## Provided material:
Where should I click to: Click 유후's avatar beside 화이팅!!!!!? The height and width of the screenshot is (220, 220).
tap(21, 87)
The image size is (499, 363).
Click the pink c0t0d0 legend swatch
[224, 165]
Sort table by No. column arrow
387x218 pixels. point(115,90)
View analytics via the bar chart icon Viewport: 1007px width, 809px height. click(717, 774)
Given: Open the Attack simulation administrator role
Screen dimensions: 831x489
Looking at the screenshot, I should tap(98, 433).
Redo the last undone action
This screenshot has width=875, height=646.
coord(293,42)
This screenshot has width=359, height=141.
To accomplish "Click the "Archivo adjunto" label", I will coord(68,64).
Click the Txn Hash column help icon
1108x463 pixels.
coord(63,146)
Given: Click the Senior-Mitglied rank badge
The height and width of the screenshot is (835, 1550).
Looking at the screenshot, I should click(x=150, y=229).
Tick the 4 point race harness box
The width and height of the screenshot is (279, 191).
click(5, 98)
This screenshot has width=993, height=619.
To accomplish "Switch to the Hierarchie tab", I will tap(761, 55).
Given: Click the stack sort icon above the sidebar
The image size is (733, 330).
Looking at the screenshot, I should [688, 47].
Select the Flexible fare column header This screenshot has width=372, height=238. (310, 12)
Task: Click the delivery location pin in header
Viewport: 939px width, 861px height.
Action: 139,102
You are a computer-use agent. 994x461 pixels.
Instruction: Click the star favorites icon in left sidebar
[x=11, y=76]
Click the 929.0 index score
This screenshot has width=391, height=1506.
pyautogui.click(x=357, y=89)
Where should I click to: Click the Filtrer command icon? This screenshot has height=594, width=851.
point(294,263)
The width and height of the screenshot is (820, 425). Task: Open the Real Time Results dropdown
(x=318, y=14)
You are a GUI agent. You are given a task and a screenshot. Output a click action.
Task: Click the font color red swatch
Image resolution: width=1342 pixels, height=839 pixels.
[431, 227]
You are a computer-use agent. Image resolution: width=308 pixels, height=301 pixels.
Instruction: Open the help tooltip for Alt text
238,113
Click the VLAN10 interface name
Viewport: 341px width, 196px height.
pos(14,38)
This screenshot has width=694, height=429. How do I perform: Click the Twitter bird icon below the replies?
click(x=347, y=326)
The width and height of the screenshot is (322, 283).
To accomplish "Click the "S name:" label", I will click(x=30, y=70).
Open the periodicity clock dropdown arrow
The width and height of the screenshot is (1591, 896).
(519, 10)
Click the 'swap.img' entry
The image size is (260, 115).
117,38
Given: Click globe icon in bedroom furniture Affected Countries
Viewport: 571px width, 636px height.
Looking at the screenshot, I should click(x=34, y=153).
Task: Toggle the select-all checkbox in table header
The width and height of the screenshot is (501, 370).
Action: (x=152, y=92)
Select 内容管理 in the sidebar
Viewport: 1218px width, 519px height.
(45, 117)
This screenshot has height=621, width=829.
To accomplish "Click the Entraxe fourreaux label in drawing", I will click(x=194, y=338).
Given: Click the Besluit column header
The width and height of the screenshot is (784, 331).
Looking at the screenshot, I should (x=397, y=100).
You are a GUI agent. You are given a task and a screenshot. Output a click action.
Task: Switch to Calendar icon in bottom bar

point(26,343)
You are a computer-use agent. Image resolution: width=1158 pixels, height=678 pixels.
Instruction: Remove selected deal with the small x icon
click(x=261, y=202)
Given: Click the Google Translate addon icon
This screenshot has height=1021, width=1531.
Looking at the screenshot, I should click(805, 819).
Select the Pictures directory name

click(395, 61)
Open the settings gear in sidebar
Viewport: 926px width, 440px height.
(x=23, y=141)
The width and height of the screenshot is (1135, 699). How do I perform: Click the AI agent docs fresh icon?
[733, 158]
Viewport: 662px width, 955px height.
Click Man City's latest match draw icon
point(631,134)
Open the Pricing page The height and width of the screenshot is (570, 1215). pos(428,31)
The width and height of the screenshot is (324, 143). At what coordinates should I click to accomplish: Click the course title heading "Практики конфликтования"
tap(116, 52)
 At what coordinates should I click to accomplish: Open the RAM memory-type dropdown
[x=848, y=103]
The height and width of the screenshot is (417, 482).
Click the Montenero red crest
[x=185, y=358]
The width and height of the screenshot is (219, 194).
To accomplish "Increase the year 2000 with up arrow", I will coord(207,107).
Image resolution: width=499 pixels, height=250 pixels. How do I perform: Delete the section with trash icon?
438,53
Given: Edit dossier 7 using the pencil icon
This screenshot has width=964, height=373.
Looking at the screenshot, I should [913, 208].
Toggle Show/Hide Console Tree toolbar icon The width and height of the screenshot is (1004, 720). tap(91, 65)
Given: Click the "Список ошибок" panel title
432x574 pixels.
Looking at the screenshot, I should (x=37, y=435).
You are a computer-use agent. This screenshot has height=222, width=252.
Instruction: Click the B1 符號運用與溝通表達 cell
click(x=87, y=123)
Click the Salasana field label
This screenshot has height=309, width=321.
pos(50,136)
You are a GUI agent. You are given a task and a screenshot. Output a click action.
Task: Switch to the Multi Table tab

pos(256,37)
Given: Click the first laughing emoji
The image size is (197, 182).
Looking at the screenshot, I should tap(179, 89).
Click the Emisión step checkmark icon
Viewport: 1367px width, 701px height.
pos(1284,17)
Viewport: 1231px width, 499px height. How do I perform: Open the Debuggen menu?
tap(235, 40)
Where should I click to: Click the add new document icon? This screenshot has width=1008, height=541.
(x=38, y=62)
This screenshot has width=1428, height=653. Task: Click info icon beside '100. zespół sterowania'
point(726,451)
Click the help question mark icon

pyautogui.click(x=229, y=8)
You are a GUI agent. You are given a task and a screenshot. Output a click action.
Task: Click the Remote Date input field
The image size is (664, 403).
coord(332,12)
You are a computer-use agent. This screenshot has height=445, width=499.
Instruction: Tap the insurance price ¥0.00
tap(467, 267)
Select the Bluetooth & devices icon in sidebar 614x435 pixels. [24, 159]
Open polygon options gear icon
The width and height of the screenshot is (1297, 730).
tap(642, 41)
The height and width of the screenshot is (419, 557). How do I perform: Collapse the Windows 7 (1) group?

## What you are asked to do:
Using the material above, filter for lines holding "gear" and copy each one.

## Output for this task:
Open the settings gear in sidebar
Open polygon options gear icon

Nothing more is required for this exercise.